LLMs thrive here: tireless maintenance across files, zero boredom cost. Echoes Memex—curated trails, but LLM solves upkeep. Abstract by design: paste into LLM (Claude/Codex) to customize schema/dir/pages for your needs.
"The human's job is to curate sources, direct the analysis, ask good questions, and think about what it all means.

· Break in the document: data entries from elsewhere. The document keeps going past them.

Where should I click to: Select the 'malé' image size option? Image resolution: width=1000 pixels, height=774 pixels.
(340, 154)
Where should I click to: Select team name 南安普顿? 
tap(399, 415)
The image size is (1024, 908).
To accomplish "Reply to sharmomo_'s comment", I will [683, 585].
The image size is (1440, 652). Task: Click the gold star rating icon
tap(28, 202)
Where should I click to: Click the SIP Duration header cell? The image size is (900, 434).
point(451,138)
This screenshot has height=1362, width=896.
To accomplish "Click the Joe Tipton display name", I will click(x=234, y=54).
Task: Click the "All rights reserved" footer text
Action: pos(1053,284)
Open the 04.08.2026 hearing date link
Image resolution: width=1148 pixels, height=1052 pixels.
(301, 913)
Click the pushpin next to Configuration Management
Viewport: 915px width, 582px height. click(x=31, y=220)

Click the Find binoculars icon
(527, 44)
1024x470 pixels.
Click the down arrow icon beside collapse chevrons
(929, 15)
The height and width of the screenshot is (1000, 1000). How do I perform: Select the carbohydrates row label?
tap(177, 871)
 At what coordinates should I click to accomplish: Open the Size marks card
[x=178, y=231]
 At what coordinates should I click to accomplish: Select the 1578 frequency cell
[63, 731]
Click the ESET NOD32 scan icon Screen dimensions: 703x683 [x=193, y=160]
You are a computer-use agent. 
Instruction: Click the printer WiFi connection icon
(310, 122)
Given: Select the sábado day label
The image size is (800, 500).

The LLM's job is everything else."
Key Takeaways
- Curate raw sources (articles/papers); never let LLM modify them—immutability ensures truth.
- Start with schema defining wiki structure/workflows; iterate via LLM collaboration.
- Ingest one-by-one interactively: review summaries/updates, guide emphasis.
- Always file query outputs back as wiki pages to compound value.
- Use index.md for navigation; grep log.md for history.
- Lint regularly: fix contradictions/orphans, pursue LLM-suggested gaps.
- Pair with Obsidian: clip sources, graph view, plugins (Dataview/Marp).
- Git the wiki for versioning; add qmd for search at scale.
- Focus human effort on sourcing/steering; offload all bookkeeping to LLM.